In fact, going to another level, LLMs aren't restricted to working with just words. You could train an LLM to receive a serialized embedding as text input, and then train it to interpret those. After all, it's effectively just a list of numbers. I'm not sure why you'd do that if you could just feed it in directly, but maybe it's more convenient to not have to train in on different types of inputs or something.

harharveryfunny t1_jdic1s3 wrote on March 24, 2023 at 4:28 PM

>Obviously having the visual system provide data that the model can use directly is going to be far more effective, but nothing about dense object detection and description is going to be fundamentally incompatible with any level of detail you could extract into an embedding vectror. I'm not saying it would be a smart or effective solution, but it could be done.

I can't see how that could work for something like my face example. You could individually detect facial features, subclassified into hundreds of different eye/mouth/hair/etc/etc variants, and still fail to capture the subtle differences that differentiate one individual from another.

TikiTDO t1_jdiirji wrote on March 24, 2023 at 5:10 PM

For a computer words are just bits of information. If you wanted a system that used text to communicate this info, it would just assign some values to particular words, and you'd probably end up with ultra long strings of descriptions relating things to each other using god knows what terminology. It probably wouldn't really make sense to you if you were reading it because it would just be a text-encoded representation of an embedding vector describing finer relations that would only make sense to AIs.

harharveryfunny t1_jdj5mom wrote on March 24, 2023 at 7:37 PM

>it would just be a text-encoded representation of an embedding vector

One you've decided to input image embeddings into the model, you may as well enter them directly, not converted into text.

In any case, embeddings, whether represented as text or not, are not the same as object recognition labels.

TikiTDO t1_jdj6dum wrote on March 24, 2023 at 7:42 PM

I'm not saying it's a good solution, I'm just saying if you want to hack it together for whatever reason, I see no reason why it couldn't work. It's sort of like the idea of building a computer using the game of life. It's probably not something you'd want to run your code on... But you could.

harharveryfunny t1_jdj9if0 wrote on March 24, 2023 at 8:02 PM

I'm not sure what your point is.

I started by pointing out that there are some use cases (giving face comparison as an example) where you need access to the neural representation of the image (e.g. embeddings), not just object recognition labels.

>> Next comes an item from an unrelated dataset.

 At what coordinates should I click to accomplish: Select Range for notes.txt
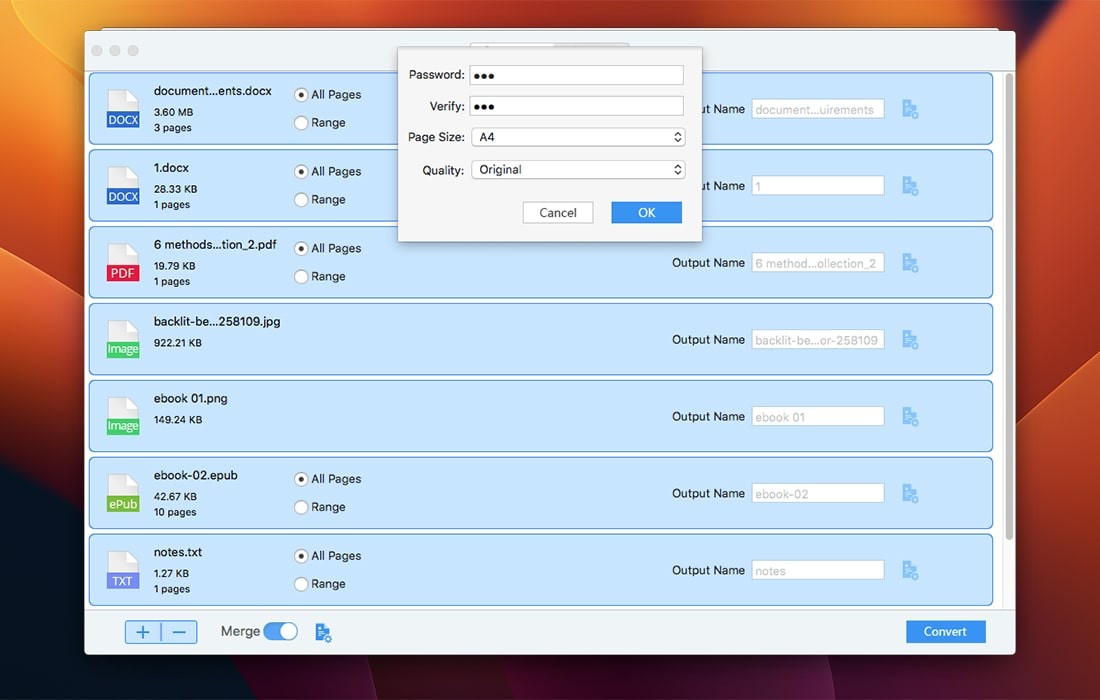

You seem to want to argue and say that text labels are all you need, but now you've come full circle back to agree with me and say that the model needs that neural representation (embeddings)!

As I said, embeddings are not the same as object labels. An embedding is a point in n-dimensional space. A label is an object name like "cat" or "nose". Encoding an embedding as text (simple enough - just a vector of numbers) doesn't turn it into an object label.

TikiTDO t1_jdjibnv wrote on March 24, 2023 at 9:01 PM

My point was that you could pass all the information contained in an embedding as a text prompts into a model, rather than using it directly as an input vector, and an LLM could probably figure out how to use it even if the way you chose to deliver those embeddings was doing a numpy.savetxt and then sending the resulting string is as a prompt. I also pointed out that you could if your really wanted to write a network to convert an embedding to some sort of semantically meaningful word soup that stores the same amount of information. It's basically a pointless bit of trivia which illustrates a fun idea.

I'm not particularly interested in arguing whatever you think I want to argue. I made a pedantic aside that technically you can represent the same information in different formats, including representing embedding as text, and that a transformer based architecture would be able to find patterns it it all the same. I don't see anything to argue here, it's just a "you could also do it this way, isn't that neat." It's sort of the nature of a public forum; you made a post that made me think something, so I hit reply and wrote down my thoughts, nothing more.